Email Classification Research Trends: Review and Open Issues (original) (raw)

Personal and business users prefer to use e-mail as one of the crucial sources of communication. The usage and importance of e-mails continuously grow despite the prevalence of alternative means, such as electronic messages, mobile applications, and social networks. As the volume of business-critical e-mails continues to grow, the need to automate the management of e-mails increases for several reasons, such as spam e-mail classification, phishing e-mail classification, and multi-folder categorization, among others. This paper comprehensively reviews articles on e-mail classification published in 2006-2016 by exploiting the methodological decision analysis in five aspects, namely, e-mail classification application areas, data sets used in each application area, feature space utilized in each application area, e-mail classification techniques, and the use of performance measures. A total of 98 articles (56 articles from Web of Science core collection databases and 42 articles from Scopus database) are selected. To achieve the objective of the study, a comprehensive review and analysis is conducted to explore the various areas where e-mail classification was applied. Moreover, various public data sets, features sets, classification techniques, and performance measures are examined and used in each identified application area.

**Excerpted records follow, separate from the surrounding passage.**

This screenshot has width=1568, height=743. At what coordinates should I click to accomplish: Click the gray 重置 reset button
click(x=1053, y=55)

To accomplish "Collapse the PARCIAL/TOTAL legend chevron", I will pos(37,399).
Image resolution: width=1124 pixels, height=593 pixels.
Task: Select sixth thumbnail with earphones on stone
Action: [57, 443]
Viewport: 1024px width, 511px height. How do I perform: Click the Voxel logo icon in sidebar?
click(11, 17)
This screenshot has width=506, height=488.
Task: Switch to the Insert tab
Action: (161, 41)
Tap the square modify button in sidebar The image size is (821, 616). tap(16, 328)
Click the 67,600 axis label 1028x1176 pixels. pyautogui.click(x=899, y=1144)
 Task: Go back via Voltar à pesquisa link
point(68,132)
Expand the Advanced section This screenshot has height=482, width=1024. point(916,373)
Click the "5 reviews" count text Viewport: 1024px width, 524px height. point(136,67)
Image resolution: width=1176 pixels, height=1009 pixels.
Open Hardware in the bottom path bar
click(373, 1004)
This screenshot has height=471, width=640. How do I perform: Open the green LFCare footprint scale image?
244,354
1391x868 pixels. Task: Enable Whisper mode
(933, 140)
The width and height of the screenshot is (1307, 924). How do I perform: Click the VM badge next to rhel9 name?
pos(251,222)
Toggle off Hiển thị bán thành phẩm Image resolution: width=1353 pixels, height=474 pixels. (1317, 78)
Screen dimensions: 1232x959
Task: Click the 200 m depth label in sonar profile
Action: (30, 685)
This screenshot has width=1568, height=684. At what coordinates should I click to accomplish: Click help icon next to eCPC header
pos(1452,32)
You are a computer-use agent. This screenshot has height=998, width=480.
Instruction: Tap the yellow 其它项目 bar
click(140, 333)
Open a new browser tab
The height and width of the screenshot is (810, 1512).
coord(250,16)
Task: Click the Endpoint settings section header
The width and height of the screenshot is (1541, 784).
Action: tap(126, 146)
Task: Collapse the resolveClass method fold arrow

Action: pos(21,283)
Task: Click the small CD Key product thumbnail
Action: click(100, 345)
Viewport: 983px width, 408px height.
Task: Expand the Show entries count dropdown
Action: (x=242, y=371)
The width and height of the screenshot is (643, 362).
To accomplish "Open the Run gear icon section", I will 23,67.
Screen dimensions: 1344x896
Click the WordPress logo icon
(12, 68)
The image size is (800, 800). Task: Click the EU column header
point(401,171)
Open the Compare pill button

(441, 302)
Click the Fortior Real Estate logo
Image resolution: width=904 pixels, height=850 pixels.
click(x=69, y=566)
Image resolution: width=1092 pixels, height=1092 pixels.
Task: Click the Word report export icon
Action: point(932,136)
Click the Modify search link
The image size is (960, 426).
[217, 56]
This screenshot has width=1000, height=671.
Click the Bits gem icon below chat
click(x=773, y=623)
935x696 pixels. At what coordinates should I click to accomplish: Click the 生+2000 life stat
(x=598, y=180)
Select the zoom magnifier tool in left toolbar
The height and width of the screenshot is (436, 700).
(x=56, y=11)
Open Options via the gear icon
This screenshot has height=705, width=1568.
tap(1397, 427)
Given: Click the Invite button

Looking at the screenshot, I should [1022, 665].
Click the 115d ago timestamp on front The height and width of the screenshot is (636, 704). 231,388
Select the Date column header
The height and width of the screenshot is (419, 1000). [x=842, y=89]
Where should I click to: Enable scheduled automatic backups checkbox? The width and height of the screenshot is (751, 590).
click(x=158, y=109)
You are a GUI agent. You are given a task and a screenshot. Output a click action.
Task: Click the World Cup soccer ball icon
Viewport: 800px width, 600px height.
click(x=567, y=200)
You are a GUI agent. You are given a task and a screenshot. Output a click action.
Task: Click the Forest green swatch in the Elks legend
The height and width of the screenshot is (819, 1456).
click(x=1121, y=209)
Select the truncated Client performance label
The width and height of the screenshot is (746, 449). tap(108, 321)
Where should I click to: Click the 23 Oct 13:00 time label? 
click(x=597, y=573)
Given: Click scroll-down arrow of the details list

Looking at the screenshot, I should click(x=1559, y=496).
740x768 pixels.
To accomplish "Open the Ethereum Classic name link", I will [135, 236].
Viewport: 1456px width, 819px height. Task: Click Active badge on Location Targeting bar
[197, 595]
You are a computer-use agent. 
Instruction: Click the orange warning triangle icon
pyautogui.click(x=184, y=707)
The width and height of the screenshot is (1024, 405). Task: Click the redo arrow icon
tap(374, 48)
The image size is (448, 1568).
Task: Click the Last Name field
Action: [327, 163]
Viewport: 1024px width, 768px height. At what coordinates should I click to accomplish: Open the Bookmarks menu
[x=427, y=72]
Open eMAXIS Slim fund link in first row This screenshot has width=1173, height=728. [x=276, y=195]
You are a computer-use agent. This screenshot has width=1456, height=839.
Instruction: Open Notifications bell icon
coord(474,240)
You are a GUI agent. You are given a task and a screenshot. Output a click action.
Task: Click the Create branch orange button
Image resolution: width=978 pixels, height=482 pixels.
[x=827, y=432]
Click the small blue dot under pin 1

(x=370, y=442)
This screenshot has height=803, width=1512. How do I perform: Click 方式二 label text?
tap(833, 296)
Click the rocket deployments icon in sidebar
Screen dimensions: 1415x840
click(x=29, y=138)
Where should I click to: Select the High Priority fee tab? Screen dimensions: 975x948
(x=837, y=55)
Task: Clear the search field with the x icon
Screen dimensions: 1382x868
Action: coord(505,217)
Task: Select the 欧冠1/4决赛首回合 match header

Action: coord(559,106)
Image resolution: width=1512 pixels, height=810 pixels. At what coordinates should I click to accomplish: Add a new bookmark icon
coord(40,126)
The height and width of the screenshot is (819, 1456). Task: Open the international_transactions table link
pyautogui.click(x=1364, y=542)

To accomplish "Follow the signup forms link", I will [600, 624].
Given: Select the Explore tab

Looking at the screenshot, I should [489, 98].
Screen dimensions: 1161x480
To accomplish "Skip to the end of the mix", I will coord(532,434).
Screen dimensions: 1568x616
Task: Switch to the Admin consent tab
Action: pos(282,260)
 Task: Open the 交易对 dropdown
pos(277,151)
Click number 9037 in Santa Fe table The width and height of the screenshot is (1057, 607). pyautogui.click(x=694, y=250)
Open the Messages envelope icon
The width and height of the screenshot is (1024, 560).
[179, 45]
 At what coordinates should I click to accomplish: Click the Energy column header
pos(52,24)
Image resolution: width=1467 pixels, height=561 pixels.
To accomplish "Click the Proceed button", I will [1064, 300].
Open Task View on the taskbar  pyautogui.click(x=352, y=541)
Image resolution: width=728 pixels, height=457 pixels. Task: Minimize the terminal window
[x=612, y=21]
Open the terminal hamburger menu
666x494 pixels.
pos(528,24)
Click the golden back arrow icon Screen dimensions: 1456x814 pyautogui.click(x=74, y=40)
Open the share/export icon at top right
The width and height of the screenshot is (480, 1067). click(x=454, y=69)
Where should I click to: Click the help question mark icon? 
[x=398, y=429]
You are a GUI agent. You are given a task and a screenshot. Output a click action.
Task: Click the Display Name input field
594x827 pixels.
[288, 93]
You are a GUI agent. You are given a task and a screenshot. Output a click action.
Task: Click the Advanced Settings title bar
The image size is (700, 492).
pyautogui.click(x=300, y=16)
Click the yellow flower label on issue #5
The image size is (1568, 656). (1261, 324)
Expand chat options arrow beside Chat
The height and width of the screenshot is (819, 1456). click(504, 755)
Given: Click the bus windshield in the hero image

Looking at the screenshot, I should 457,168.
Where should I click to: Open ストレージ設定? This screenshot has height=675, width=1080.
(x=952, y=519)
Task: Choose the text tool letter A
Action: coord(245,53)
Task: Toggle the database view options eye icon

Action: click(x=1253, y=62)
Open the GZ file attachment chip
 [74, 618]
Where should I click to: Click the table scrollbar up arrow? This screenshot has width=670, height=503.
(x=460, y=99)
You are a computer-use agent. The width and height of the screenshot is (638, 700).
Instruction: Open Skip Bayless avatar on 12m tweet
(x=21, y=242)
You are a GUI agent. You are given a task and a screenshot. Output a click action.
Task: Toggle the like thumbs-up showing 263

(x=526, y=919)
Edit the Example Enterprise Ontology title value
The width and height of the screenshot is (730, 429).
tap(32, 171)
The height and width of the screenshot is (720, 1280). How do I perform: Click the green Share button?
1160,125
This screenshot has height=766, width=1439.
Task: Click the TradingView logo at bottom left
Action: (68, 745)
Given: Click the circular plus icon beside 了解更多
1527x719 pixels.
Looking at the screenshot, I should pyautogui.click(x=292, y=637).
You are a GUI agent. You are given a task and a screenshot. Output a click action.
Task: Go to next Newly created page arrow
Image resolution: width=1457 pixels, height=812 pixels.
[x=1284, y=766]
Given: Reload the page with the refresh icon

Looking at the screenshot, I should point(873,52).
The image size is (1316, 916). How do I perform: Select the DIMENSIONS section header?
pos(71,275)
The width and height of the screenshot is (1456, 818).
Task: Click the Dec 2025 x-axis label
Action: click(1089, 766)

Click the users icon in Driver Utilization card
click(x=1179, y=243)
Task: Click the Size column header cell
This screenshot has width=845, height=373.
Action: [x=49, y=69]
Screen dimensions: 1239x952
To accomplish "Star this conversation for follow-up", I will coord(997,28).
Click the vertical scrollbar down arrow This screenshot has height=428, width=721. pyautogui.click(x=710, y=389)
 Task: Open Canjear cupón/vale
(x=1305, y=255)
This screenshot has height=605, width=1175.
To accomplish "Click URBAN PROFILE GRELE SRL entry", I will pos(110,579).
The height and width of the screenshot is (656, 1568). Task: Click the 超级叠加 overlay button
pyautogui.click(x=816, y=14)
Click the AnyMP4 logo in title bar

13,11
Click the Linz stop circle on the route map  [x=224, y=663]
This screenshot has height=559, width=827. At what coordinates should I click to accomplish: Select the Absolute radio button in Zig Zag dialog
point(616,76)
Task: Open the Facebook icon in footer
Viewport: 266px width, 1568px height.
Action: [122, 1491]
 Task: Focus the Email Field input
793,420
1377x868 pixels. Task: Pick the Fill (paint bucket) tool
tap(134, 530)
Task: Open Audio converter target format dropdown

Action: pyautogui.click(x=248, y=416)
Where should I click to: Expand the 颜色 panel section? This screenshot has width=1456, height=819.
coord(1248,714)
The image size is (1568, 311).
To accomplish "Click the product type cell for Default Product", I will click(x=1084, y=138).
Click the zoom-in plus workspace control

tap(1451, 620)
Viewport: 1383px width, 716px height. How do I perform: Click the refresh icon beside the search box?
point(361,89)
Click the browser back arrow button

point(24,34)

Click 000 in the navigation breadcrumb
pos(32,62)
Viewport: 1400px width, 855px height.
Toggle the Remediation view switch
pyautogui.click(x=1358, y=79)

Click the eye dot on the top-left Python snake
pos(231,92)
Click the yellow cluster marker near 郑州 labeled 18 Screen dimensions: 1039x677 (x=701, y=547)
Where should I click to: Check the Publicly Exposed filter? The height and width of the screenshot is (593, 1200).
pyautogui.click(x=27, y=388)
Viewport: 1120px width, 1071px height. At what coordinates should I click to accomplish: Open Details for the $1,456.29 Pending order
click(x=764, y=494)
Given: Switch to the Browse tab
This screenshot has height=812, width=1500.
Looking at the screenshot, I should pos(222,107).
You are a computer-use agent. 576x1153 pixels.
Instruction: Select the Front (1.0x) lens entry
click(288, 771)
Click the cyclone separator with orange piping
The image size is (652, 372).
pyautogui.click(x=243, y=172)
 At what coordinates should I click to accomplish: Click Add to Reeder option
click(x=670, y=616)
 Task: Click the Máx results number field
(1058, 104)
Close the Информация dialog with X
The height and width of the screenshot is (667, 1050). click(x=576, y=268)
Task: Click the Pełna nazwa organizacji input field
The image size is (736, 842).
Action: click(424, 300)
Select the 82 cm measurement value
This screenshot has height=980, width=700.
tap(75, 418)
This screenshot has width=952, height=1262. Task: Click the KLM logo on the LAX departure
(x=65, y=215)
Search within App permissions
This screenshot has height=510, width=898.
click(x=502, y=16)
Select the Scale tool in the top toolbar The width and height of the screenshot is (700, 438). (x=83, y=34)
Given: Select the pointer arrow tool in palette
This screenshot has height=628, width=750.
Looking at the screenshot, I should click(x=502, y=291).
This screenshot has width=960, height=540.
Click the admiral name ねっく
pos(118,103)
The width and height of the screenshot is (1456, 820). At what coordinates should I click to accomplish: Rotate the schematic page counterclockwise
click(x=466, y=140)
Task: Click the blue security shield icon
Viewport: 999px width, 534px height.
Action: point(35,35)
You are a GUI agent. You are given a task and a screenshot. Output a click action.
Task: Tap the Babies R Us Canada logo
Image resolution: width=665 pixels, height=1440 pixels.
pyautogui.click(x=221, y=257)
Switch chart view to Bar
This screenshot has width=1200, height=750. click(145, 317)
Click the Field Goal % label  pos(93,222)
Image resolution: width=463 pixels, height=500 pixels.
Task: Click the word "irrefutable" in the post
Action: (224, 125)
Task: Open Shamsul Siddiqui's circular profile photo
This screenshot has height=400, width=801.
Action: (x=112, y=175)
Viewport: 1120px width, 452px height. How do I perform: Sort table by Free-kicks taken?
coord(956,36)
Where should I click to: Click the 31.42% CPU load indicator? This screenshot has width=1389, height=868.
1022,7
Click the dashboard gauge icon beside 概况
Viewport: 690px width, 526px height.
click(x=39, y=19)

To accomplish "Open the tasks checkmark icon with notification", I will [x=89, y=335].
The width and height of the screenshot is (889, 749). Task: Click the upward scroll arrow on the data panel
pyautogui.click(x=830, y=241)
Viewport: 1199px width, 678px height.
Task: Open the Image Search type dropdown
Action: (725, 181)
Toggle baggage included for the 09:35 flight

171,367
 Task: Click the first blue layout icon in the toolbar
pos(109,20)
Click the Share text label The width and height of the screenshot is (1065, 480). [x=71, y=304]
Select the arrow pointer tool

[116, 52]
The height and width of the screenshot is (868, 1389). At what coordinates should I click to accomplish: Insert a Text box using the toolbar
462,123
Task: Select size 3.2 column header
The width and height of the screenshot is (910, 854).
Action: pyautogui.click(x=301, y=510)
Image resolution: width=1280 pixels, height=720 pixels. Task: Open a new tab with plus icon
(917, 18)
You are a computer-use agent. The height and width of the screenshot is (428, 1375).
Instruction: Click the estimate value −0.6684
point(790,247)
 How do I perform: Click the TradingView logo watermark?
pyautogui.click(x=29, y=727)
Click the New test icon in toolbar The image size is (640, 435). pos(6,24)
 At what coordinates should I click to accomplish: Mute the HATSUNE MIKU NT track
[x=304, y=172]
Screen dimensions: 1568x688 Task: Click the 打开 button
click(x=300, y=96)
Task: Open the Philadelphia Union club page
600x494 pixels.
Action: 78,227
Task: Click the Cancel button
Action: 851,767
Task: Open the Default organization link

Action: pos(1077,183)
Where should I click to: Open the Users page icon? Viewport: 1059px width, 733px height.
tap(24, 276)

This review identifies five application areas of e-mail classification. The most widely used data sets, features sets, classification techniques, and performance measures are found in the identified application areas. The extensive use of these popular data sets, features sets, classification techniques, and performance measures is discussed and justified. The research directions, research challenges, and open issues in the field of e-mail classification are also presented for future researchers.